SHORT EXERCISE: Render every line of the entries below as a numbered list, leaving out any blank lines.

DATA PROVIDED:
>>>>>

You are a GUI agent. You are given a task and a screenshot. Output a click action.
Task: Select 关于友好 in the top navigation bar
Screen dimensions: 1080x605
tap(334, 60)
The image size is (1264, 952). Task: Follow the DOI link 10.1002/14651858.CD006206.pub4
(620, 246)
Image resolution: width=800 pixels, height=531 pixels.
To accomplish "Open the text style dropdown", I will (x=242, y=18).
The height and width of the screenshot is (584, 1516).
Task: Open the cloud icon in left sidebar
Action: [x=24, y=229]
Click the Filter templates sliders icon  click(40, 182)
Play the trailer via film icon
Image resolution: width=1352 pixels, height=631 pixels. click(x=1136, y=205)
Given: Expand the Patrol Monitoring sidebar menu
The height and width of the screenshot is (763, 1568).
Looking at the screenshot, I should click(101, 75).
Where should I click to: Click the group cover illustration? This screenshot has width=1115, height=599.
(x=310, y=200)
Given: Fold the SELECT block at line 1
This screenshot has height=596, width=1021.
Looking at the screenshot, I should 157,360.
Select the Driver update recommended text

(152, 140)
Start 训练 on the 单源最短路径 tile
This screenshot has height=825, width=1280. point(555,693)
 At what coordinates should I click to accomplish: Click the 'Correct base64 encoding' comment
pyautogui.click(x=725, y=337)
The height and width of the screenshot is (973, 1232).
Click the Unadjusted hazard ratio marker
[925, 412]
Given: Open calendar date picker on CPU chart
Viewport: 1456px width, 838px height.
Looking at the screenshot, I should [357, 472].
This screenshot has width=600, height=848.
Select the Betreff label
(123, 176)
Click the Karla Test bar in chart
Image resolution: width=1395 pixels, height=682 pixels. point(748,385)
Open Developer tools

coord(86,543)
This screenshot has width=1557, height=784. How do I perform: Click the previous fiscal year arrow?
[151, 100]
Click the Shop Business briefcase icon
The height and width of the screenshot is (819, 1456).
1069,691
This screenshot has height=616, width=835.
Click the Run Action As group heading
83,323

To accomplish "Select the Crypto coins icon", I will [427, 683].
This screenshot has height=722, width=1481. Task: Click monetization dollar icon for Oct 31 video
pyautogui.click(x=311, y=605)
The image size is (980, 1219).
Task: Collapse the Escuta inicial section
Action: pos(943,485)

<<<<<

WORKED ANSWER:
1. You are a GUI agent. You are given a task and a screenshot. Output a click action.
2. Task: Select 关于友好 in the top navigation bar
3. Screen dimensions: 1080x605
4. tap(334, 60)
5. The image size is (1264, 952). Task: Follow the DOI link 10.1002/14651858.CD006206.pub4
6. (620, 246)
7. Image resolution: width=800 pixels, height=531 pixels.
8. To accomplish "Open the text style dropdown", I will (x=242, y=18).
9. The height and width of the screenshot is (584, 1516).
10. Task: Open the cloud icon in left sidebar
11. Action: [x=24, y=229]
12. Click the Filter templates sliders icon  click(40, 182)
13. Play the trailer via film icon
14. Image resolution: width=1352 pixels, height=631 pixels. click(x=1136, y=205)
15. Given: Expand the Patrol Monitoring sidebar menu
16. The height and width of the screenshot is (763, 1568).
17. Looking at the screenshot, I should click(101, 75).
18. Where should I click to: Click the group cover illustration? This screenshot has width=1115, height=599.
19. (x=310, y=200)
20. Given: Fold the SELECT block at line 1
21. This screenshot has height=596, width=1021.
22. Looking at the screenshot, I should 157,360.
23. Select the Driver update recommended text
24. (152, 140)
25. Start 训练 on the 单源最短路径 tile
26. This screenshot has height=825, width=1280. point(555,693)
27.  At what coordinates should I click to accomplish: Click the 'Correct base64 encoding' comment
28. pyautogui.click(x=725, y=337)
29. The height and width of the screenshot is (973, 1232).
30. Click the Unadjusted hazard ratio marker
31. [925, 412]
32. Given: Open calendar date picker on CPU chart
33. Viewport: 1456px width, 838px height.
34. Looking at the screenshot, I should [357, 472].
35. This screenshot has width=600, height=848.
36. Select the Betreff label
37. (123, 176)
38. Click the Karla Test bar in chart
39. Image resolution: width=1395 pixels, height=682 pixels. point(748,385)
40. Open Developer tools
41. coord(86,543)
42. This screenshot has width=1557, height=784. How do I perform: Click the previous fiscal year arrow?
43. [151, 100]
44. Click the Shop Business briefcase icon
45. The height and width of the screenshot is (819, 1456).
46. 1069,691
47. This screenshot has height=616, width=835.
48. Click the Run Action As group heading
49. 83,323
50. To accomplish "Select the Crypto coins icon", I will [427, 683].
51. This screenshot has height=722, width=1481. Task: Click monetization dollar icon for Oct 31 video
52. pyautogui.click(x=311, y=605)
53. The image size is (980, 1219).
54. Task: Collapse the Escuta inicial section
55. Action: pos(943,485)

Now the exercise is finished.